PROBLEM DETAILS:
Your task is to restate every entry below word for word and omit the images.

(Entries taken from a collection)
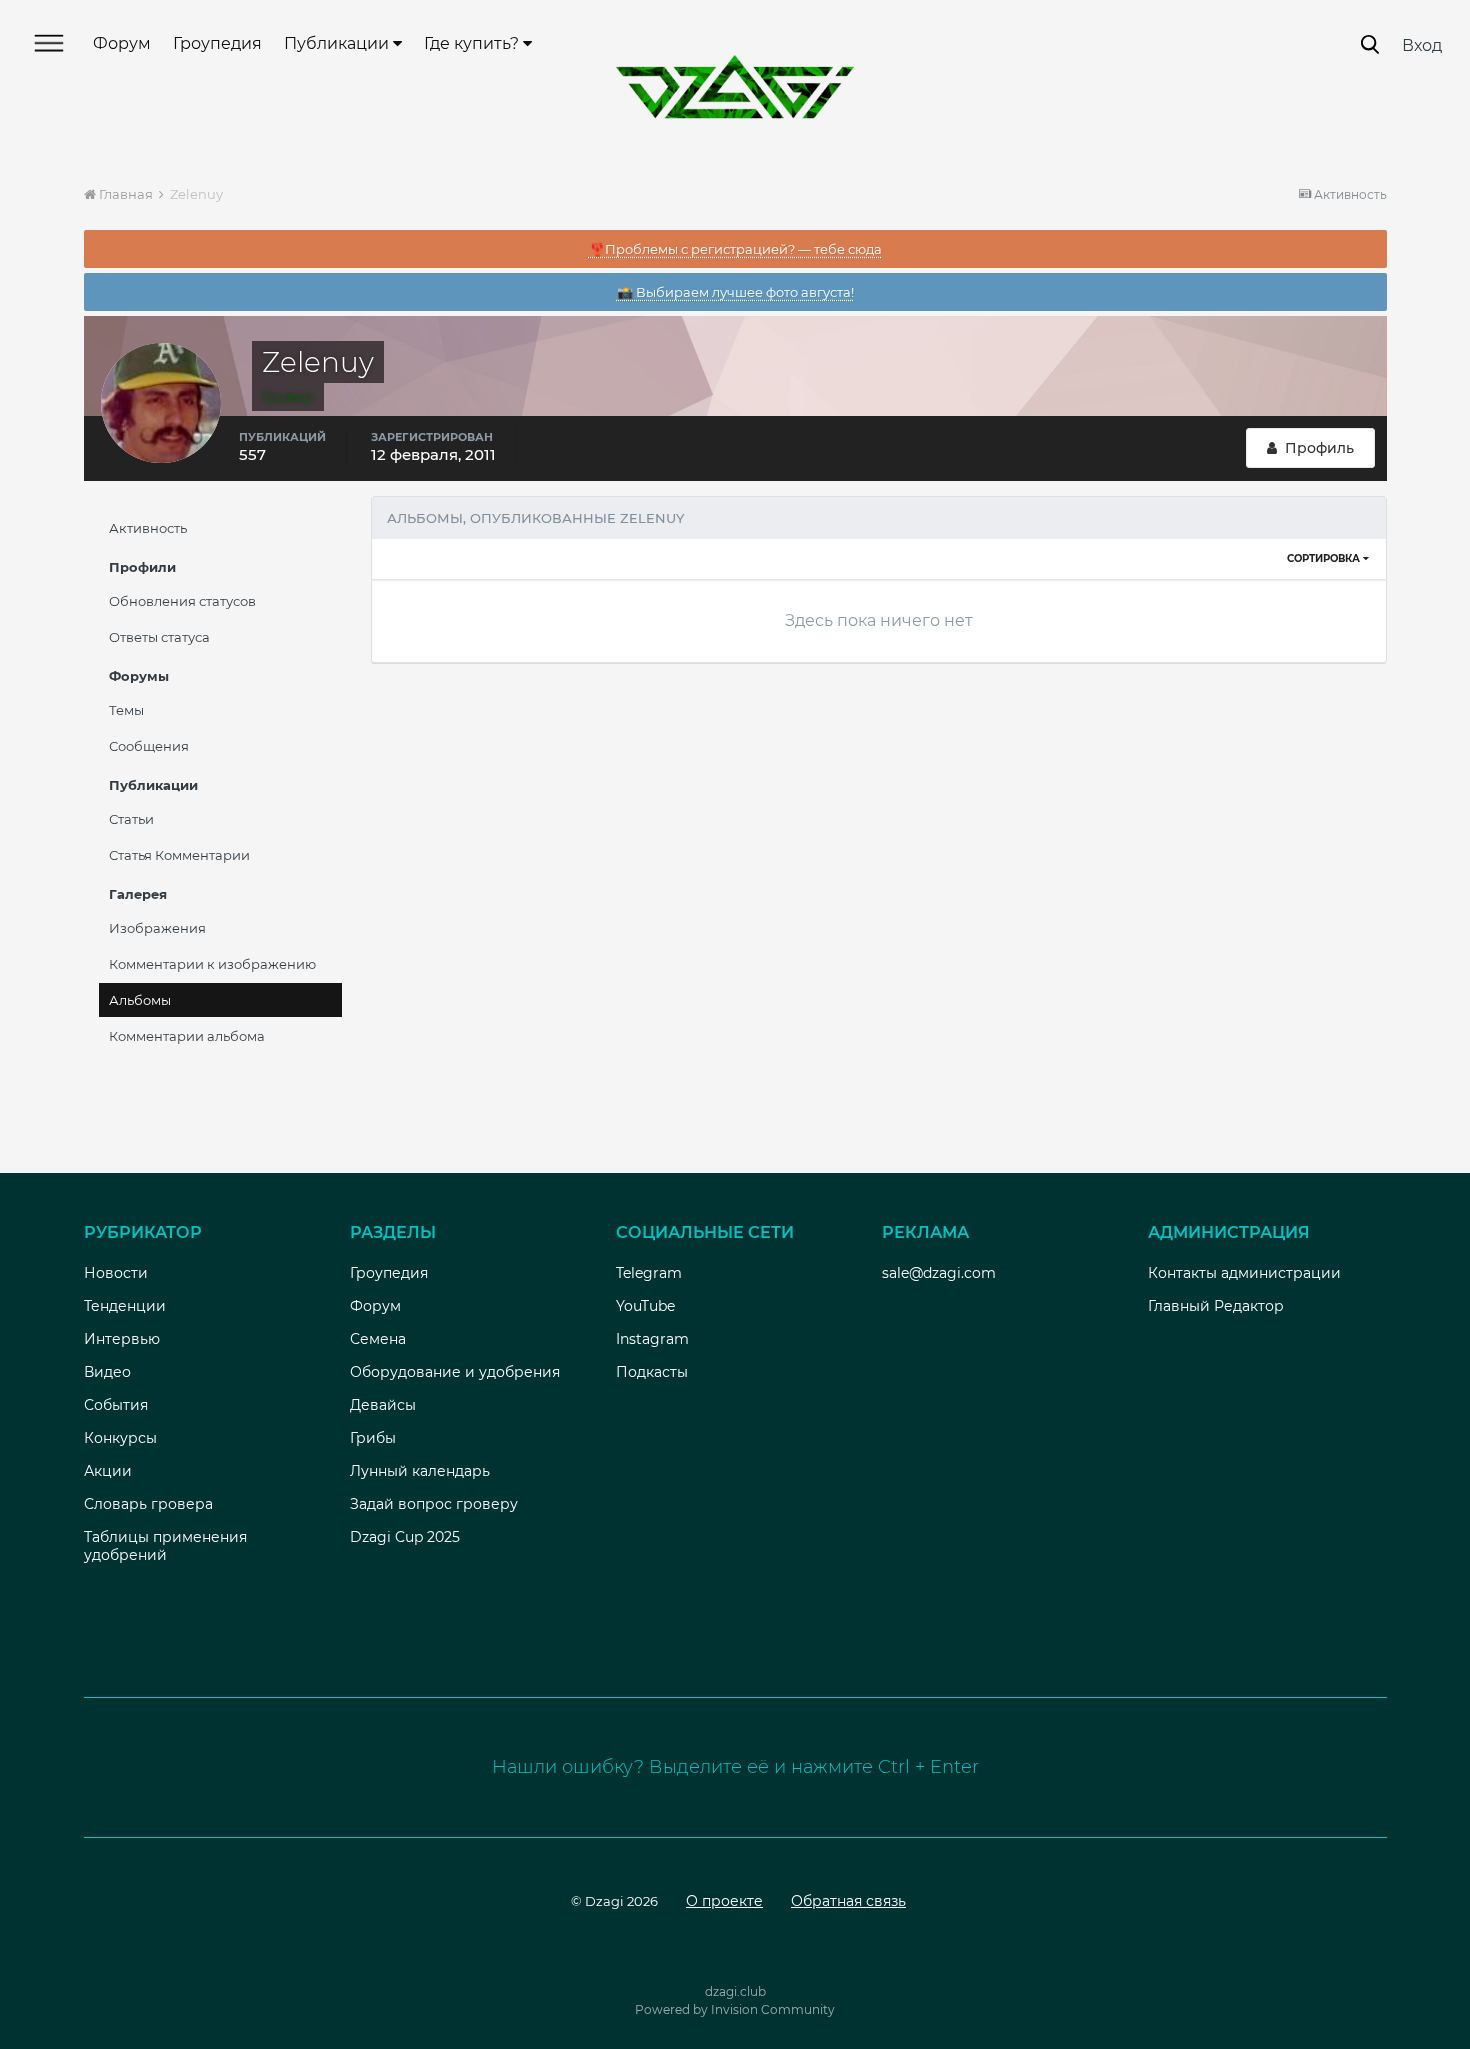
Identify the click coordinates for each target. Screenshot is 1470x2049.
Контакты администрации (1244, 1273)
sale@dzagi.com (939, 1273)
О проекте (724, 1901)
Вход (1422, 45)
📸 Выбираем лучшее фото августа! (735, 292)
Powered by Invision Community (735, 2009)
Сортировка (1325, 558)
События (116, 1405)
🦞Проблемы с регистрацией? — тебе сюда (735, 249)
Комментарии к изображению (212, 964)
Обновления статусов (182, 601)
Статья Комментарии (179, 855)
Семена (378, 1339)
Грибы (373, 1438)
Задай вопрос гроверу (434, 1504)
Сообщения (149, 746)
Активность (148, 528)
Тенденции (125, 1306)
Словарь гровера (148, 1504)
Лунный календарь (420, 1471)
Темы (126, 710)
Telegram (649, 1273)
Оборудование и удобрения (455, 1372)
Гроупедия (217, 43)
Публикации (338, 43)
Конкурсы (120, 1438)
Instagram (652, 1339)
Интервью (122, 1339)
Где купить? (473, 43)
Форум (122, 43)
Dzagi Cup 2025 (405, 1537)
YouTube (645, 1306)
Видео (107, 1372)
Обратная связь (848, 1901)
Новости (116, 1273)
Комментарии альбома (187, 1036)
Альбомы (140, 1000)
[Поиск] (1370, 44)
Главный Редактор (1216, 1306)
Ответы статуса (159, 637)
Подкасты (652, 1372)
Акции (108, 1471)
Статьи (131, 819)
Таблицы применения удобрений (165, 1546)
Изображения (157, 928)
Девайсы (383, 1405)
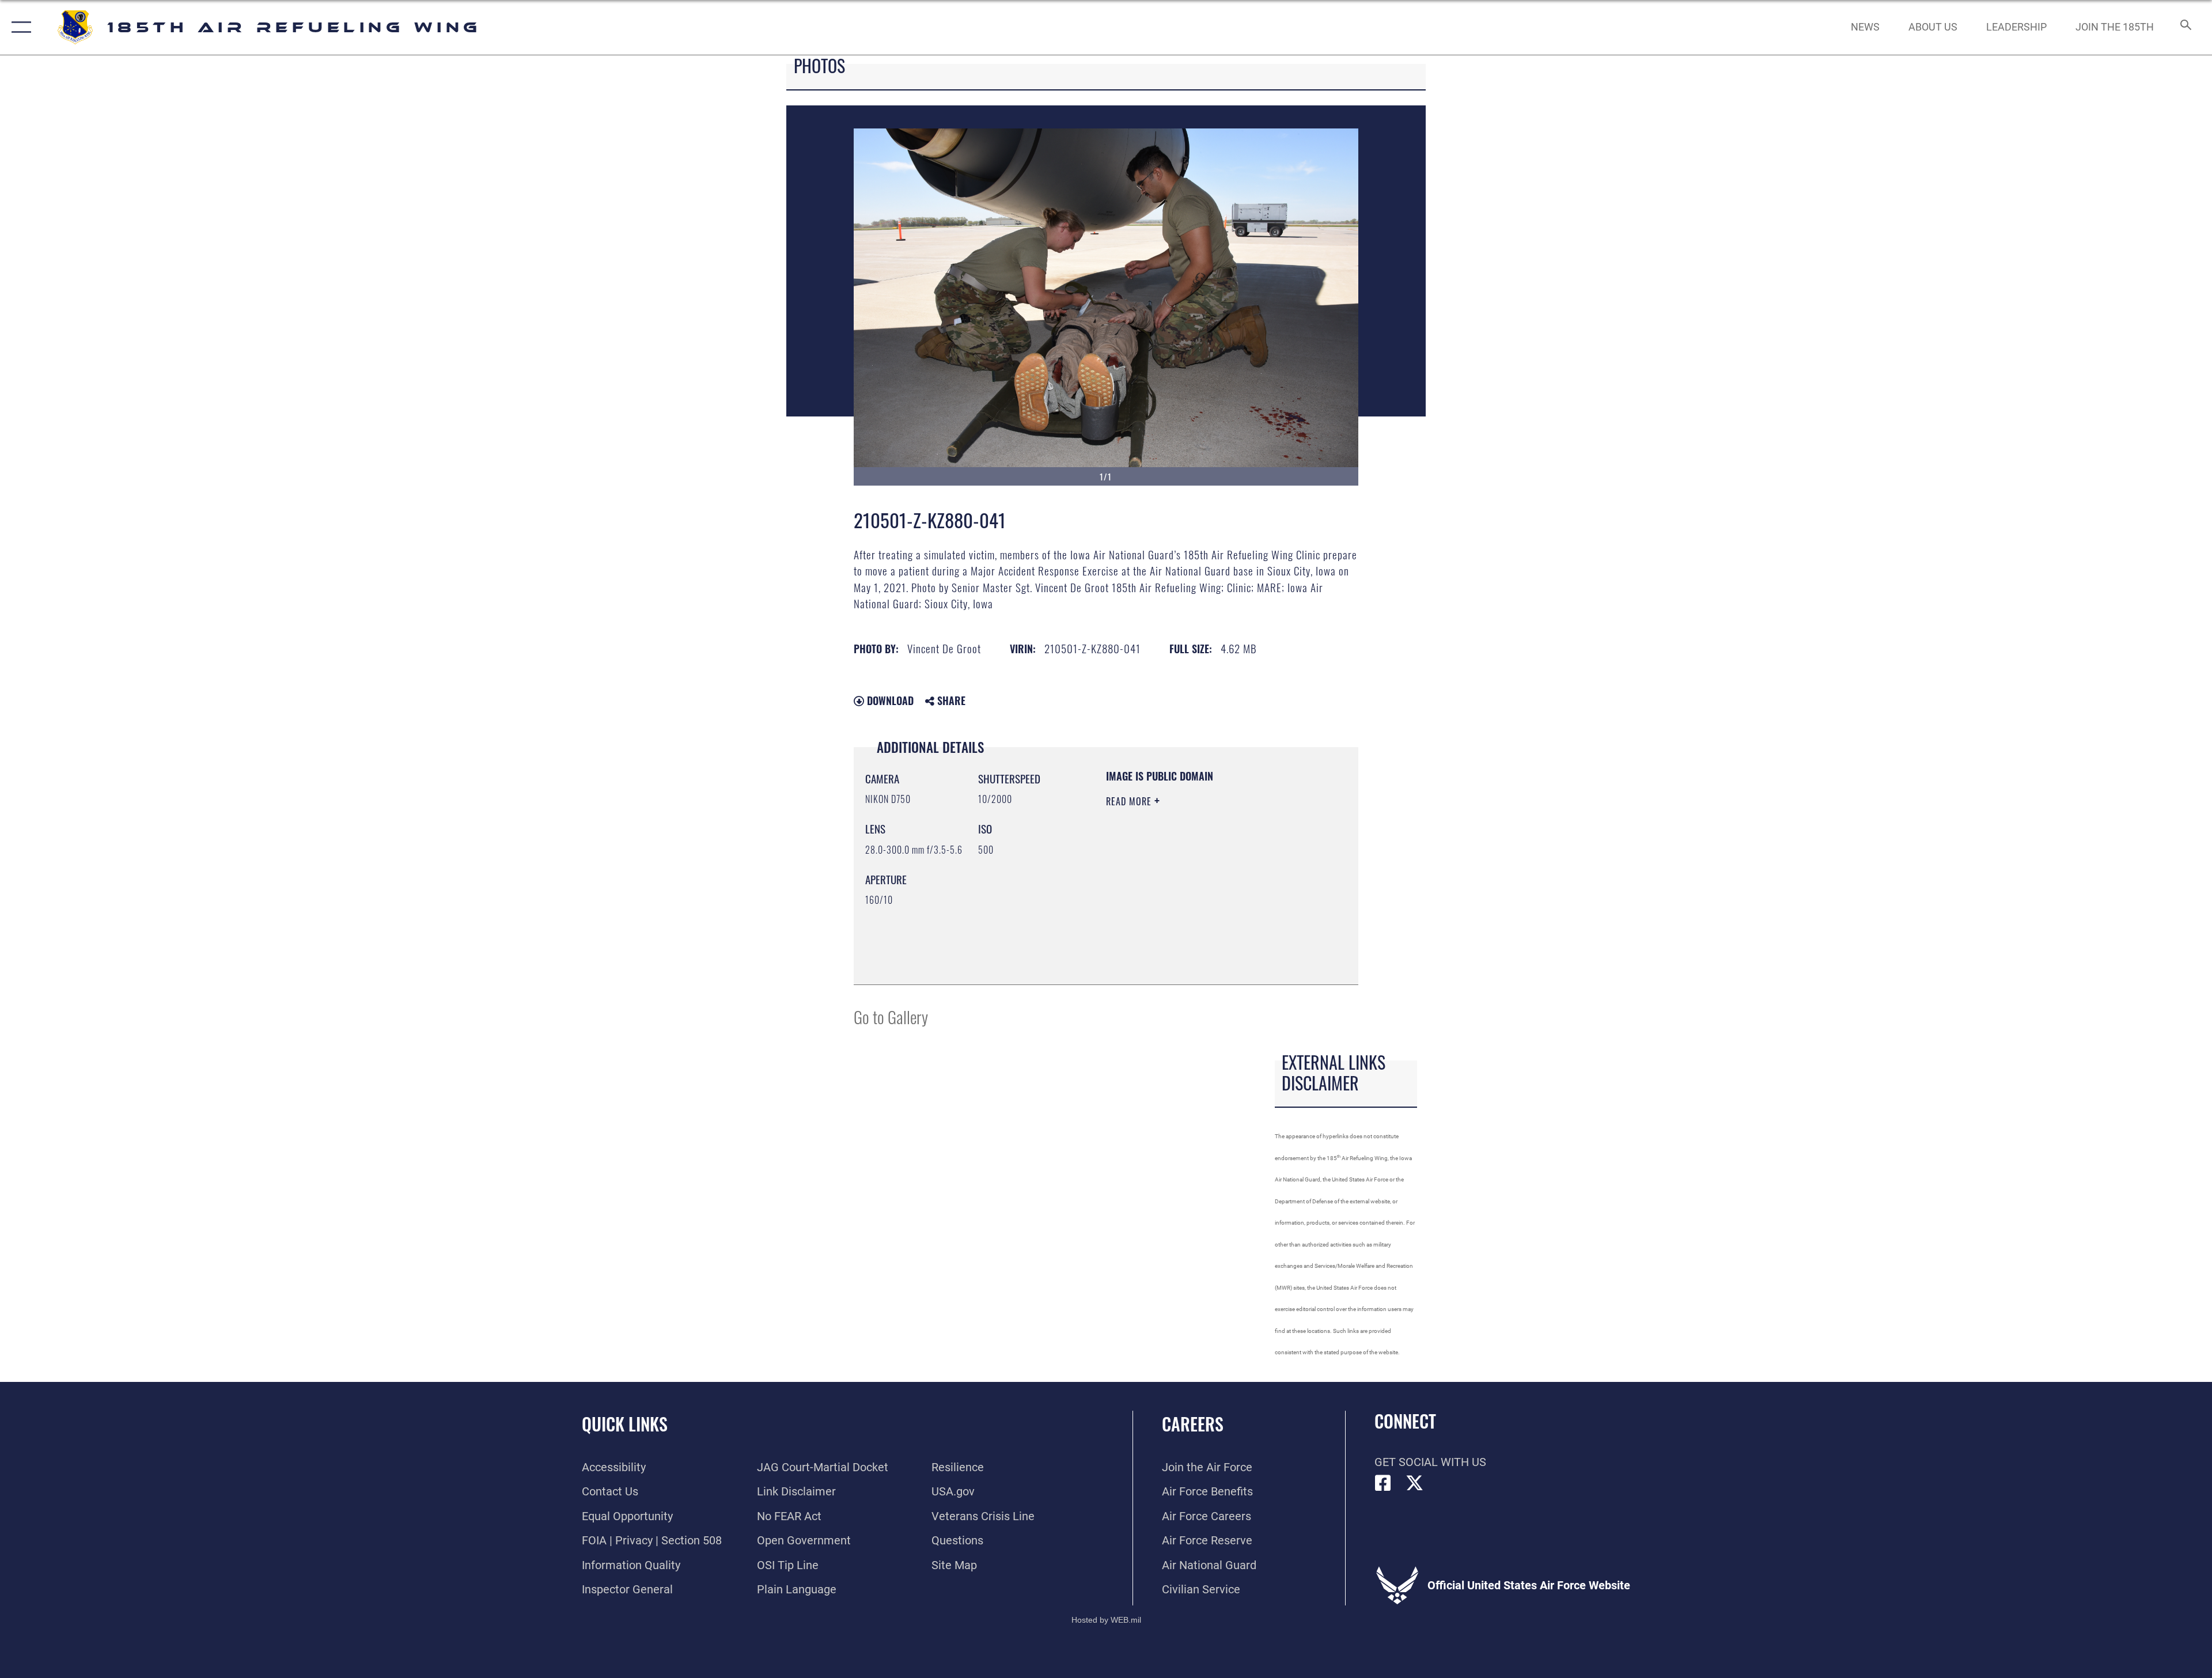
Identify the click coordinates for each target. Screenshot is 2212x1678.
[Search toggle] (2185, 27)
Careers (1193, 1424)
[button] (18, 27)
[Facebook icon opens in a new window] (1383, 1483)
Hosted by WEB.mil (1106, 1619)
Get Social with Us (1430, 1462)
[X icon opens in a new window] (1414, 1483)
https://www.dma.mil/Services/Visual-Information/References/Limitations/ (1176, 915)
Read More (1130, 801)
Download (889, 700)
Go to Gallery (891, 1016)
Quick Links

ANSWER SECTION:
Identify the click coordinates for each target. Screenshot is 1470x2049.
Контакты администрации (1244, 1273)
sale@dzagi.com (939, 1273)
О проекте (724, 1901)
Вход (1422, 45)
📸 Выбираем лучшее фото августа! (735, 292)
Powered by Invision Community (735, 2009)
Сортировка (1325, 558)
События (116, 1405)
🦞Проблемы с регистрацией? — тебе сюда (735, 249)
Комментарии к изображению (212, 964)
Обновления статусов (182, 601)
Статья Комментарии (179, 855)
Семена (378, 1339)
Грибы (373, 1438)
Задай вопрос гроверу (434, 1504)
Сообщения (149, 746)
Активность (148, 528)
Тенденции (125, 1306)
Словарь гровера (148, 1504)
Лунный календарь (420, 1471)
Темы (126, 710)
Telegram (649, 1273)
Оборудование и удобрения (455, 1372)
Гроупедия (217, 43)
Публикации (338, 43)
Конкурсы (120, 1438)
Instagram (652, 1339)
Интервью (122, 1339)
Где купить? (473, 43)
Форум (122, 43)
Dzagi Cup 2025 (405, 1537)
YouTube (645, 1306)
Видео (107, 1372)
Обратная связь (848, 1901)
Новости (116, 1273)
Комментарии альбома (187, 1036)
Альбомы (140, 1000)
[Поиск] (1370, 44)
Главный Редактор (1216, 1306)
Ответы статуса (159, 637)
Подкасты (652, 1372)
Акции (108, 1471)
Статьи (131, 819)
Таблицы применения удобрений (165, 1546)
Изображения (157, 928)
Девайсы (383, 1405)
Identify the click coordinates for each target. Screenshot is 2212x1678.
[Search toggle] (2185, 27)
Careers (1193, 1424)
[button] (18, 27)
[Facebook icon opens in a new window] (1383, 1483)
Hosted by WEB.mil (1106, 1619)
Get Social with Us (1430, 1462)
[X icon opens in a new window] (1414, 1483)
https://www.dma.mil/Services/Visual-Information/References/Limitations/ (1176, 915)
Read More (1130, 801)
Download (889, 700)
Go to Gallery (891, 1016)
Quick Links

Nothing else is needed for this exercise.